Scientific Investigations Report 2009–5015
U.S. GEOLOGICAL SURVEY
Scientific Investigations Report 2009–5015
A suite of geospatial datasets has been compiled for estimating streamflow statistics in Idaho, to support statistical modeling of perennial streams. The supporting datasets and metadata are described in detail in Rea and Skinner (2009).
The final map of estimated perennial streams consists of “synthetic” lines or vector representations of streams from the gridded model and is provided in Environmental Systems Research Institute (ESRI) shapefile format. The map and associated files and metadata are available for download at: http://water.usgs.gov/lookup/getspatial?ds412_syntheticperennialstreams
Although the synthetic streams derived from the regression models provides a consistent, connected representation of the stream network, many users need the results referenced to a commonly recognized hydrography framework, such as the NHD. Therefore, the modeled stream lines were merged with the 1:100,000-scale NHD dataset. Details of this process are beyond the scope of this report but are described in detail in Rea and Skinner (2009).

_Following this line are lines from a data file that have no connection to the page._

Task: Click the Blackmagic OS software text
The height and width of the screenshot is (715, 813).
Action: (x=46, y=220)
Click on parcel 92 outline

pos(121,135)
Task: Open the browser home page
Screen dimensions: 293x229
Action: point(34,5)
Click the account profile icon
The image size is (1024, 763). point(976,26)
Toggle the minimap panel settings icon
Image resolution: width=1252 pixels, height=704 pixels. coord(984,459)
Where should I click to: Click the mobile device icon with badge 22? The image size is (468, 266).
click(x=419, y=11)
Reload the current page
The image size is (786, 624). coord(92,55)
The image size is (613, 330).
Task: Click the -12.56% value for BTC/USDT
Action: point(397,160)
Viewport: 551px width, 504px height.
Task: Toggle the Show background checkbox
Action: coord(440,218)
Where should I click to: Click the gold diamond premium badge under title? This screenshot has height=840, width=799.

Although the full map of perennial streams in Idaho is too dense to display in this report, figure 6 shows a screen capture of the perennial streams map in the same area shown in figure 2. Most of the area shown is in region 2, and the original regression equation by Hortness (2006) was applied. The pattern of perennial streams shown is more reasonable than that derived from the NHD Hi-Res and shown in figure 2. However, HUC 17010305, in the northwest area of figures 2 and 6, is known as the Rathdrum Prairie and is an area of very porous soils with very few surface-water streams. Based on the authors’ knowledge of the area, the streams shown in figure 2 for HUC 17010305 are a better representation of the perennial streams than what is shown in figure 6. This is a good example of an area where the surface-water hydrography is dominated by local hydrogeologic effects and does not follow the general trend represented by the regression equations.